John Major on Albert Reynolds: ‘We had the fiercest rows without leaving scars’

British politicians pay tribute to man who played crucial role in Downing Street declaration

Former British prime minister John Major said he ‘treasured’ the last time he had met former taoiseach Albert Reynolds. File photograph: Andrew Shaw/Reuters

Former British prime minister John Major said he ‘treasured’ the last time he had met former taoiseach Albert Reynolds. File photograph: Andrew Shaw/Reuters

Thu, Aug 21, 2014, 17:20

Former British prime minister John Major led international tributes to Albert Reynolds, describing the former taoiseach as a “loveable and remarkable” friend.

Mr Reynolds had been at the heart of the peace process, Mr Major said. “We’ve been able to have the fiercest of rows without leaving scars. I understood Albert’s difficulties and he understood mine,” he said, adding that “Albert was a man prepared to take risks.”

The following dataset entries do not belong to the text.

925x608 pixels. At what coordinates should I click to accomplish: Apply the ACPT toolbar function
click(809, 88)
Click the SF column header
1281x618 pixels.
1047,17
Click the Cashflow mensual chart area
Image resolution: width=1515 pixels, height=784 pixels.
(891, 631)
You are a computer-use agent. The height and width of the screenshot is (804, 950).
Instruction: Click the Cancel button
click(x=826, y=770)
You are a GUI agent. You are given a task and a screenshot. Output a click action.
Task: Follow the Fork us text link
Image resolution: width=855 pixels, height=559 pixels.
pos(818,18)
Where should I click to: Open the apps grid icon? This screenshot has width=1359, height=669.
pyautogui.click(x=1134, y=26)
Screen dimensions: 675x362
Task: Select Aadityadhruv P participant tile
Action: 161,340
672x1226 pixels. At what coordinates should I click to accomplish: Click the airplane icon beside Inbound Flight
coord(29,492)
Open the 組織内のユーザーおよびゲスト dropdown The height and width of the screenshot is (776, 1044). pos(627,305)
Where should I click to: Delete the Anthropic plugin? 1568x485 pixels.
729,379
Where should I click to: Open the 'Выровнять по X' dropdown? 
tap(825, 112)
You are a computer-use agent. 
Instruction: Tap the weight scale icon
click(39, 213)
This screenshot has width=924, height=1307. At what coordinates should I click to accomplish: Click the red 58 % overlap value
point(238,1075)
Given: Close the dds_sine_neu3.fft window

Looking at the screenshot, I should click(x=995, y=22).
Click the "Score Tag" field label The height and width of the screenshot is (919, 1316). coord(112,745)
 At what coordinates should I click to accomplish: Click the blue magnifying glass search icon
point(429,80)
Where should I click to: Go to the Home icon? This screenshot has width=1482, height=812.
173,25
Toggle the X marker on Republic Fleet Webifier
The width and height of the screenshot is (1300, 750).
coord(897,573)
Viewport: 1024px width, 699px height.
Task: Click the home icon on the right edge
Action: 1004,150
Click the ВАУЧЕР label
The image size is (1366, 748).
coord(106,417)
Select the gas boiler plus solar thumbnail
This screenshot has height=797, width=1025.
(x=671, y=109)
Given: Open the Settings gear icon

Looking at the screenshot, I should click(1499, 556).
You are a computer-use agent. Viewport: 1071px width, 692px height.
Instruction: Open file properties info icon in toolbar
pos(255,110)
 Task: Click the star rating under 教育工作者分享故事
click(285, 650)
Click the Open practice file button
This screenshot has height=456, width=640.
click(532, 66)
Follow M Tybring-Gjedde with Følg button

He told RTÉ radio he had “treasured” his last meeting with Mr Reynolds and said theirs was a relationship “unlike any other that I had during my time in government”.

Twitter tributes

Much of the international reaction to the death of former taoiseach Albert Reynolds came from the United Kingdom where former and serving politicians paid tribute to his work in shaping the peace process.

“Albert Reynolds played a vital role in stimulating and encouraging a peace process that in time led to the Good Friday Agreement and to today’s peace,” said former prime minister Tony Blair. “He had the vision to see the opportunity and the courage to act on it. We should be very grateful to him for that.”

Prime minister David Cameron also noted Mr Reynolds’s role in the peace process. “I’m sad to hear of the death of Albert Reynolds. His partnership with Sir John Major led to the crucial Downing Street declaration in 1993,” Mr Cameron tweeted.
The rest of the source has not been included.